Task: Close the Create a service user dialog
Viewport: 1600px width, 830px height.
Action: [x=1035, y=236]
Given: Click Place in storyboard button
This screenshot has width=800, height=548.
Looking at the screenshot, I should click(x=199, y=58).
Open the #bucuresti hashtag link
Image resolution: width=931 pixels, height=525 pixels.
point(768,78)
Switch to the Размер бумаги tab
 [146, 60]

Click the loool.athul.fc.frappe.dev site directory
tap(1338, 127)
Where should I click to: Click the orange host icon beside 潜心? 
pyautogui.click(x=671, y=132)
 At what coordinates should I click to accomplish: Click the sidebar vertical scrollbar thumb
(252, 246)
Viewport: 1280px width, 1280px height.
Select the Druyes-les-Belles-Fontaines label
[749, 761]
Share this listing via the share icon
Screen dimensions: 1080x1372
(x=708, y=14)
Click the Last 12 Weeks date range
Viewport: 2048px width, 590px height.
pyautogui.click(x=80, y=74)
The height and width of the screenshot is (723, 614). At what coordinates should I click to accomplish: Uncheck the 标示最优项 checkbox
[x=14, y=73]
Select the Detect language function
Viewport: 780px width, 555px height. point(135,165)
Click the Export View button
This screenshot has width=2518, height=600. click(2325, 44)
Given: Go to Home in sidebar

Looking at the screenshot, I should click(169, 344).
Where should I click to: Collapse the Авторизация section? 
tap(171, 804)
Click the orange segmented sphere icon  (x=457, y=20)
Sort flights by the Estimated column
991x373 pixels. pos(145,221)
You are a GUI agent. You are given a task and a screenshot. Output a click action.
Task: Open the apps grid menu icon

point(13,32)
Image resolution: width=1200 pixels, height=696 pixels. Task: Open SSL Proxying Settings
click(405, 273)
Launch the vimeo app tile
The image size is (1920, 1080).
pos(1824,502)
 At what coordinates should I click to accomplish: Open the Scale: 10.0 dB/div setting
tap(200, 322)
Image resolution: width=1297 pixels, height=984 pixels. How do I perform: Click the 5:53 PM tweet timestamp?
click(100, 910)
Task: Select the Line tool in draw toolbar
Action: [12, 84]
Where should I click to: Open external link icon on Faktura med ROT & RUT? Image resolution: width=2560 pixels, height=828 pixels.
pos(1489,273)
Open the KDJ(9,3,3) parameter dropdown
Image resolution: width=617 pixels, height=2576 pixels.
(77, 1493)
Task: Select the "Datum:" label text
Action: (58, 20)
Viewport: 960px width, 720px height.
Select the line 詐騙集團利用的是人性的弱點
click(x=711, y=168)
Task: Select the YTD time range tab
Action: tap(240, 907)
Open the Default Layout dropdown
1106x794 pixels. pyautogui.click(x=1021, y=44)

• [Brief]:
An exact copy of every record is what the answer must contain.

• [Exercise output]:
Task: Close the Create a service user dialog
Viewport: 1600px width, 830px height.
Action: [x=1035, y=236]
Given: Click Place in storyboard button
This screenshot has width=800, height=548.
Looking at the screenshot, I should click(x=199, y=58).
Open the #bucuresti hashtag link
Image resolution: width=931 pixels, height=525 pixels.
point(768,78)
Switch to the Размер бумаги tab
 [146, 60]

Click the loool.athul.fc.frappe.dev site directory
tap(1338, 127)
Where should I click to: Click the orange host icon beside 潜心? 
pyautogui.click(x=671, y=132)
 At what coordinates should I click to accomplish: Click the sidebar vertical scrollbar thumb
(252, 246)
Viewport: 1280px width, 1280px height.
Select the Druyes-les-Belles-Fontaines label
[749, 761]
Share this listing via the share icon
Screen dimensions: 1080x1372
(x=708, y=14)
Click the Last 12 Weeks date range
Viewport: 2048px width, 590px height.
pyautogui.click(x=80, y=74)
The height and width of the screenshot is (723, 614). At what coordinates should I click to accomplish: Uncheck the 标示最优项 checkbox
[x=14, y=73]
Select the Detect language function
Viewport: 780px width, 555px height. point(135,165)
Click the Export View button
This screenshot has width=2518, height=600. click(2325, 44)
Given: Go to Home in sidebar

Looking at the screenshot, I should click(169, 344).
Where should I click to: Collapse the Авторизация section? 
tap(171, 804)
Click the orange segmented sphere icon  (x=457, y=20)
Sort flights by the Estimated column
991x373 pixels. pos(145,221)
You are a GUI agent. You are given a task and a screenshot. Output a click action.
Task: Open the apps grid menu icon

point(13,32)
Image resolution: width=1200 pixels, height=696 pixels. Task: Open SSL Proxying Settings
click(405, 273)
Launch the vimeo app tile
The image size is (1920, 1080).
pos(1824,502)
 At what coordinates should I click to accomplish: Open the Scale: 10.0 dB/div setting
tap(200, 322)
Image resolution: width=1297 pixels, height=984 pixels. How do I perform: Click the 5:53 PM tweet timestamp?
click(100, 910)
Task: Select the Line tool in draw toolbar
Action: [12, 84]
Where should I click to: Open external link icon on Faktura med ROT & RUT? Image resolution: width=2560 pixels, height=828 pixels.
pos(1489,273)
Open the KDJ(9,3,3) parameter dropdown
Image resolution: width=617 pixels, height=2576 pixels.
(77, 1493)
Task: Select the "Datum:" label text
Action: (58, 20)
Viewport: 960px width, 720px height.
Select the line 詐騙集團利用的是人性的弱點
click(x=711, y=168)
Task: Select the YTD time range tab
Action: tap(240, 907)
Open the Default Layout dropdown
1106x794 pixels. pyautogui.click(x=1021, y=44)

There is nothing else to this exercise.